Rosalia Mera was born in A Coruña, Galicia, Spain in 1944. She was the daughter of a father who worked at an electricity company and a mother who ran a butcher’s shop. Mera left primary school aged 11 to work at La Maja, a well-known clothes shop in the city, first as a night seamstress sewing up the day’s orders and then as a shop assistant..
She met Amancio Ortega Gaona, while working as a sales assistant, and married him in 1966. However in 1986, she divorced Ortega. Mera took a back seat in Inditex’s affairs, though she remained on the board until 2004. She had a son, Marcos, who was born mentally disabled. The couple also had a daughter, Sandra who later inherited her wealth.
On 14 August 2013, Mera was admitted to a hospital in Menorca in an ‘irreversible situation’ after suffering a stroke. She had been transferred to the Hospital San Rafael de A Coruña where she later died of complications.She was buried in the cemetery of the church of Santa Eulalia of Liáns, in Oleiros (A Coruña).
Inditex’s flagship is Zara, the clothing brand that today has about 1,750 shops in 86 countries. Inditex also owns seven other international clothing chains, including Massimo Dutti, Pull & Bear and Bershka.
Zara changed the apparel industry, chiefly by speeding up its mass-market response to new designs coming from the leading fashion houses in Paris, Milan, New York and other cities. Zara could come up with its own variations on those designs and have them in stores within two weeks; previously, six months was the industry average.

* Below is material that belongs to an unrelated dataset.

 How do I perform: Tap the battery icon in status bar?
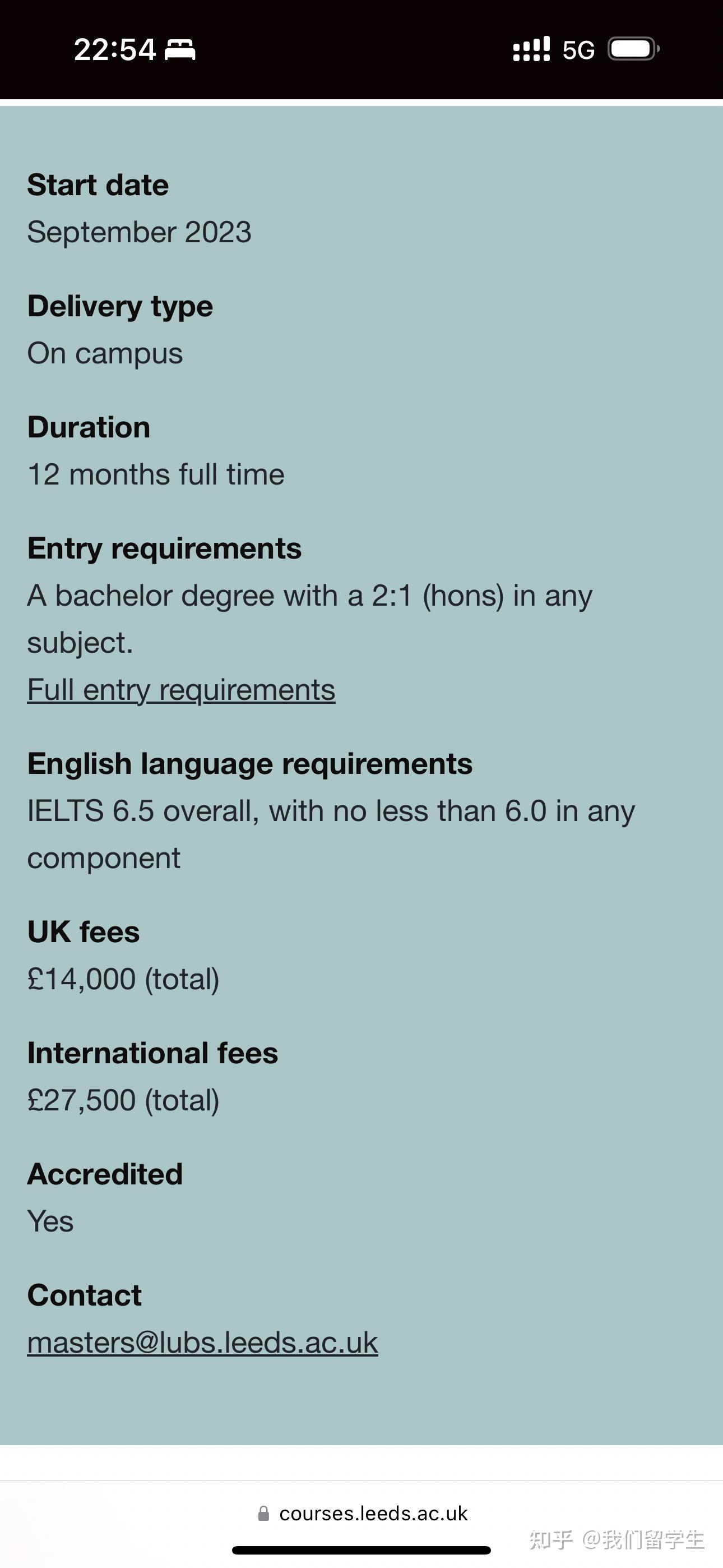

Ortega and Mera were able to make their good-looking clothes relatively cheaply because they started out with hundreds of home seamstresses working for low wages in Galicia, one of Spain’s poorest regions, and in neighbouring Portugal. Their first factories were located there, too. Keeping production local also added to design-to-retail speed, while their slower competitors were outsourcing to cheaper labour in Asia.
In 1973, Mera had returned to school to qualify as a primary school teacher and received a diploma in health.She later studied psychology. In 1986, she launched the Paideia Galiza Foundation, a broad-reaching charity to assist mentally and physically disabled people and develop women’s initiatives. She worked actively in the foundation and was its main spokesperson.
Mera was not just a philanthropist, but a feminist and progressive voice. In recent years she had spoken out strongly for a woman’s right to choose, against the current government’s proposals to restrict access to abortion. She also supported the mass movement of indignados (the outraged) who filled Spain’s squares in 2011 to protect against corruption and austerity.She visited the camps of protesters against capitalism’s excesses, a precursor to the Occupy Wall Street movement in the United States.
She invested her fortune in a wide range of enterprises apart from her foundation, including Zeltia pharmaceuticals, which researches cancer, the luxury Bulgari hotel in Knightsbridge, a company that makes fingerprinting identification kits for infants and renewable energy and information technology firms.